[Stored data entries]
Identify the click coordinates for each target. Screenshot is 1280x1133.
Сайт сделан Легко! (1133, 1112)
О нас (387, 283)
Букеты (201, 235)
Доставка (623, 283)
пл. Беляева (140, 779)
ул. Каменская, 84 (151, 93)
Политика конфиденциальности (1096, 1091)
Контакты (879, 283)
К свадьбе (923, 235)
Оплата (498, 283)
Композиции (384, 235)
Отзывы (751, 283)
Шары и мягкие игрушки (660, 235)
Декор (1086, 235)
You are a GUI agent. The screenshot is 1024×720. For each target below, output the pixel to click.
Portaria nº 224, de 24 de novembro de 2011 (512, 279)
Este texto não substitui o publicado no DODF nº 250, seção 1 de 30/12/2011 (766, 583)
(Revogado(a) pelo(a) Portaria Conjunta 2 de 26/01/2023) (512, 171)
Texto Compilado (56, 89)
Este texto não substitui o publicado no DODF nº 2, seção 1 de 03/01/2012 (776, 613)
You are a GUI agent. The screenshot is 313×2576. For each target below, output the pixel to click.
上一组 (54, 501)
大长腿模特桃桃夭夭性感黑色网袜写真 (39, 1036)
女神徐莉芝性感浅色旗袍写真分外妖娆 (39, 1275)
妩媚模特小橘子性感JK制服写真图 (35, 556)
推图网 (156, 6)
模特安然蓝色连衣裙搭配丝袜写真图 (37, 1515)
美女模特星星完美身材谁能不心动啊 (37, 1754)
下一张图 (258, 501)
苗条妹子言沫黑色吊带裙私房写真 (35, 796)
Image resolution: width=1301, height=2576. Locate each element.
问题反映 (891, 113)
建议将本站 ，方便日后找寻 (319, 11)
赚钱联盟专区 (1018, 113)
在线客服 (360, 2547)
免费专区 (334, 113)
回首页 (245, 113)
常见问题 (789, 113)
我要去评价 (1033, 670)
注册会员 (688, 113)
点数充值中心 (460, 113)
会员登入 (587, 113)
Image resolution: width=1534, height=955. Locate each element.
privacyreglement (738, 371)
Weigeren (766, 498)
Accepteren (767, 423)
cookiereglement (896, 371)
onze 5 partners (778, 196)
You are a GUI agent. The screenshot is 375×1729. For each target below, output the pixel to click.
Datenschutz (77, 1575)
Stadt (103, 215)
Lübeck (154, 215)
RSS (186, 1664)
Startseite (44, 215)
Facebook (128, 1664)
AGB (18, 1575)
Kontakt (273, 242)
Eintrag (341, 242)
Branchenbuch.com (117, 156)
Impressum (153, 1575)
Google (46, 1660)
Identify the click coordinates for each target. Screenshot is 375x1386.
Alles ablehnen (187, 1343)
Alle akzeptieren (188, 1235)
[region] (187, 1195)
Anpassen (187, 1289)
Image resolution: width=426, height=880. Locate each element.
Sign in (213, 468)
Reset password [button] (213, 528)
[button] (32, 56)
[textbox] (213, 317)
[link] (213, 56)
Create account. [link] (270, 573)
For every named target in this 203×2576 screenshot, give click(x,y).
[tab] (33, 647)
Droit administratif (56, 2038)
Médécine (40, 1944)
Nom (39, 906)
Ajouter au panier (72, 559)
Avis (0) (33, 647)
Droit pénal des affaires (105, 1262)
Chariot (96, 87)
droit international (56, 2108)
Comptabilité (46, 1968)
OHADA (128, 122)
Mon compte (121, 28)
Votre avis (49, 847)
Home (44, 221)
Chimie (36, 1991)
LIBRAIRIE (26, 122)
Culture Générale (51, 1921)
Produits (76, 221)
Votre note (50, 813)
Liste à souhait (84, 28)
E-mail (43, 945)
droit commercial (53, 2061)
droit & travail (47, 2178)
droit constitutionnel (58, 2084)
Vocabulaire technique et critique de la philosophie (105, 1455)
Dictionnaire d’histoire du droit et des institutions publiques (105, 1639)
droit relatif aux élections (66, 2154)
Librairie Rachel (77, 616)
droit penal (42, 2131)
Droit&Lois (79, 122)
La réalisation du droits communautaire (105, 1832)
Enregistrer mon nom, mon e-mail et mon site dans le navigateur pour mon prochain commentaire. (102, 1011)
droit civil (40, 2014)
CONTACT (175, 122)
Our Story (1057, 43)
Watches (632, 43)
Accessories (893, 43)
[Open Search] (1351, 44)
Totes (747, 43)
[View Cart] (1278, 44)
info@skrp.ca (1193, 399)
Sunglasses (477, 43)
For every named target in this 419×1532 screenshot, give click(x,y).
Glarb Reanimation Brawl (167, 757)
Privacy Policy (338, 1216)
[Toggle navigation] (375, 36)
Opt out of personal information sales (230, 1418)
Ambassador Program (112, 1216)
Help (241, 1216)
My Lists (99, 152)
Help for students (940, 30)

__Requirements__: Copy these lines out again word for word.

__Exercise answer__:
Identify the click coordinates for each target. Screenshot is 1280x1133.
Сайт сделан Легко! (1133, 1112)
О нас (387, 283)
Букеты (201, 235)
Доставка (623, 283)
пл. Беляева (140, 779)
ул. Каменская, 84 (151, 93)
Политика конфиденциальности (1096, 1091)
Контакты (879, 283)
К свадьбе (923, 235)
Оплата (498, 283)
Композиции (384, 235)
Отзывы (751, 283)
Шары и мягкие игрушки (660, 235)
Декор (1086, 235)
You are a GUI agent. The screenshot is 1024×720. For each target below, output the pixel to click.
Portaria nº 224, de 24 de novembro de 2011 (512, 279)
Este texto não substitui o publicado no DODF nº 250, seção 1 de 30/12/2011 (766, 583)
(Revogado(a) pelo(a) Portaria Conjunta 2 de 26/01/2023) (512, 171)
Texto Compilado (56, 89)
Este texto não substitui o publicado no DODF nº 2, seção 1 de 03/01/2012 (776, 613)
You are a GUI agent. The screenshot is 313×2576. For each target below, output the pixel to click.
上一组 (54, 501)
大长腿模特桃桃夭夭性感黑色网袜写真 (39, 1036)
女神徐莉芝性感浅色旗袍写真分外妖娆 (39, 1275)
妩媚模特小橘子性感JK制服写真图 (35, 556)
推图网 (156, 6)
模特安然蓝色连衣裙搭配丝袜写真图 (37, 1515)
美女模特星星完美身材谁能不心动啊 (37, 1754)
下一张图 (258, 501)
苗条妹子言沫黑色吊带裙私房写真 (35, 796)
Image resolution: width=1301, height=2576. Locate each element.
问题反映 (891, 113)
建议将本站 ，方便日后找寻 (319, 11)
赚钱联盟专区 (1018, 113)
在线客服 (360, 2547)
免费专区 (334, 113)
回首页 (245, 113)
常见问题 (789, 113)
我要去评价 (1033, 670)
注册会员 (688, 113)
点数充值中心 (460, 113)
会员登入 (587, 113)
Image resolution: width=1534, height=955. Locate each element.
privacyreglement (738, 371)
Weigeren (766, 498)
Accepteren (767, 423)
cookiereglement (896, 371)
onze 5 partners (778, 196)
You are a GUI agent. The screenshot is 375×1729. For each target below, output the pixel to click.
Datenschutz (77, 1575)
Stadt (103, 215)
Lübeck (154, 215)
RSS (186, 1664)
Startseite (44, 215)
Facebook (128, 1664)
AGB (18, 1575)
Kontakt (273, 242)
Eintrag (341, 242)
Branchenbuch.com (117, 156)
Impressum (153, 1575)
Google (46, 1660)
Identify the click coordinates for each target. Screenshot is 375x1386.
Alles ablehnen (187, 1343)
Alle akzeptieren (188, 1235)
[region] (187, 1195)
Anpassen (187, 1289)
Image resolution: width=426, height=880. Locate each element.
Sign in (213, 468)
Reset password [button] (213, 528)
[button] (32, 56)
[textbox] (213, 317)
[link] (213, 56)
Create account. [link] (270, 573)
For every named target in this 203×2576 screenshot, give click(x,y).
[tab] (33, 647)
Droit administratif (56, 2038)
Médécine (40, 1944)
Nom (39, 906)
Ajouter au panier (72, 559)
Avis (0) (33, 647)
Droit pénal des affaires (105, 1262)
Chariot (96, 87)
droit international (56, 2108)
Comptabilité (46, 1968)
OHADA (128, 122)
Mon compte (121, 28)
Votre avis (49, 847)
Home (44, 221)
Chimie (36, 1991)
LIBRAIRIE (26, 122)
Culture Générale (51, 1921)
Produits (76, 221)
Votre note (50, 813)
Liste à souhait (84, 28)
E-mail (43, 945)
droit commercial (53, 2061)
droit & travail (47, 2178)
droit constitutionnel (58, 2084)
Vocabulaire technique et critique de la philosophie (105, 1455)
Dictionnaire d’histoire du droit et des institutions publiques (105, 1639)
droit relatif aux élections (66, 2154)
Librairie Rachel (77, 616)
droit penal (42, 2131)
Droit&Lois (79, 122)
La réalisation du droits communautaire (105, 1832)
Enregistrer mon nom, mon e-mail et mon site dans le navigateur pour mon prochain commentaire. (102, 1011)
droit civil (40, 2014)
CONTACT (175, 122)
Our Story (1057, 43)
Watches (632, 43)
Accessories (893, 43)
[Open Search] (1351, 44)
Totes (747, 43)
[View Cart] (1278, 44)
info@skrp.ca (1193, 399)
Sunglasses (477, 43)
For every named target in this 419×1532 screenshot, give click(x,y).
Glarb Reanimation Brawl (167, 757)
Privacy Policy (338, 1216)
[Toggle navigation] (375, 36)
Opt out of personal information sales (230, 1418)
Ambassador Program (112, 1216)
Help (241, 1216)
My Lists (99, 152)
Help for students (940, 30)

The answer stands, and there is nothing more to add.